A gritty, yet fascinating stopover on the way north from Brazil (published September 2014)
“Why not just go to the Bahamas like everyone else?”
There was a definite tone of annoyance in his voice, and I can’t blame him. He was just as confounded as I was after a futile search for a cruising guide to French Guiana. With the exception of very general charts of the South American coastline and a quick blurb about shipping traffic, there was literally no information about cruising in French Guiana, at least none that could be found at one of North America’s premier chart stores.
While no slouch when it comes to geography, I had to crack open the atlas when I got an email from Jason suggesting we drop by the Guiana Space Centre on our passage from Brazil to Trinidad. Wait, there’s a space station in French Guiana?
French Guiana hardly registers on the cruisers’ radar, and we had originally considered it as a possible stopover in case we needed fuel during our passage. But upon further investigation we decided to make this South American country a cruising destination, and not simply a necessary stop.
Jason and Gail Shell had invited me to sail with them from Brazil to Trinidad aboard their Antares 44i catamaran Two Fish. They had taken delivery of their new Antares in Argentina in the fall of 2013 and were slowly making their way up to their homeport of New York, NY. The Shells had spent the last three months sailing in Brazil and had become adept at cruising uncharted territories. Where chartplotters become blank, they would resort to satellite images and hand scrawled treasure maps in outdated guidebooks.
The plan was to meet up in Fortaleza, Brazil, and along with their friend Darren Garnier, we would sail the 1,060 miles north to Kourou, French Guiana. If you haven’t Googled it by now, French Guiana vies for its spot in the South American landscape, tucked between Brazil and Surinam. Our plan was to sail about 100 miles offshore to catch the North Brazilian and the Guiana current that would give us about a two knot advantage throughout the passage.
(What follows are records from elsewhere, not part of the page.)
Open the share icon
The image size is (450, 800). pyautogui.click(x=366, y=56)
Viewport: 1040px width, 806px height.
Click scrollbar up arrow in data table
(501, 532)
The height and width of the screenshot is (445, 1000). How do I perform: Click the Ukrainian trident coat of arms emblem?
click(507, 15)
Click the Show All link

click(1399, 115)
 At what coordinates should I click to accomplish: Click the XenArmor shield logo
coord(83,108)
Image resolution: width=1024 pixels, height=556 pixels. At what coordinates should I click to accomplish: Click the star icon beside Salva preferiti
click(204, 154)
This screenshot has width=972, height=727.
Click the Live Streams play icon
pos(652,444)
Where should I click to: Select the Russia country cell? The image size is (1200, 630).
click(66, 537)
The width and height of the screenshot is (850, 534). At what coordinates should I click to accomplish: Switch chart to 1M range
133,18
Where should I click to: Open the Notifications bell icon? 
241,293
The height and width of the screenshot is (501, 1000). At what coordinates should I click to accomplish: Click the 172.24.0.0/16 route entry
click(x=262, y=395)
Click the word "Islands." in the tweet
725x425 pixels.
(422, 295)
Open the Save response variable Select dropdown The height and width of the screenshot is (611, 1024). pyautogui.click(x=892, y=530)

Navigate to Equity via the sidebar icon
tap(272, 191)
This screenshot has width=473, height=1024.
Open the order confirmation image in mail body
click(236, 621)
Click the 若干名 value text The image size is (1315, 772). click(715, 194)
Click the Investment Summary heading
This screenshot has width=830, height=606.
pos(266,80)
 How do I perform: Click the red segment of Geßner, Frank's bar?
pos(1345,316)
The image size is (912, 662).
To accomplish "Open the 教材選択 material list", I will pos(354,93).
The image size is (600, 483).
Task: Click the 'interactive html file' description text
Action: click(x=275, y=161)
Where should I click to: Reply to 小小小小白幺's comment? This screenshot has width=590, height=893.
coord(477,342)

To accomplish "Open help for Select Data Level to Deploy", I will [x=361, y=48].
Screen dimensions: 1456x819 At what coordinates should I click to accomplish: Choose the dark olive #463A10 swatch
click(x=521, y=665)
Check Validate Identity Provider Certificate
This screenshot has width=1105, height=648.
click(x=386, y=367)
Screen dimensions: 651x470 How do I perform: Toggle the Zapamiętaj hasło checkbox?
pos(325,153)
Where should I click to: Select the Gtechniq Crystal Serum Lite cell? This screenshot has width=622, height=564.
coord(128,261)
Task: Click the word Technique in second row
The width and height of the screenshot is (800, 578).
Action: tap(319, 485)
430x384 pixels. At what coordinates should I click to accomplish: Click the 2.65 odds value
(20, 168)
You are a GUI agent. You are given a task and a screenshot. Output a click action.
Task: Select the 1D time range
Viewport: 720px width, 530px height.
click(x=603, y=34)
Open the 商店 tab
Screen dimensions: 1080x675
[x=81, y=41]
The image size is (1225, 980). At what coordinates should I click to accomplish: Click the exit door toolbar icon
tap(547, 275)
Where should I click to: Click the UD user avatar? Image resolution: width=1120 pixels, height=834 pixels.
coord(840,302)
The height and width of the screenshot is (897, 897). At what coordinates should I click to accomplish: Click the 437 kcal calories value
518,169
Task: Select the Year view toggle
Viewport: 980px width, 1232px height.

After the obligatory Brazilian cocktails of caipirinha, enjoyed over an indulgent meal of meat at a traditional churrascaria and a whirlwind tour of the street markets, we set sail for our destination. We had agreed to a two-hour watch schedule, but in reality—whether because of the threat of adverse sea conditions or just the excitement of being on a passage—our watches would overlap. Jason, already attuned to his new boat, would appear in the middle of the night, very much like a vision, to trim the genoa, offer some advise (though never about the stock market), and then vanish back into the darkness—never failing to startle the helmsman.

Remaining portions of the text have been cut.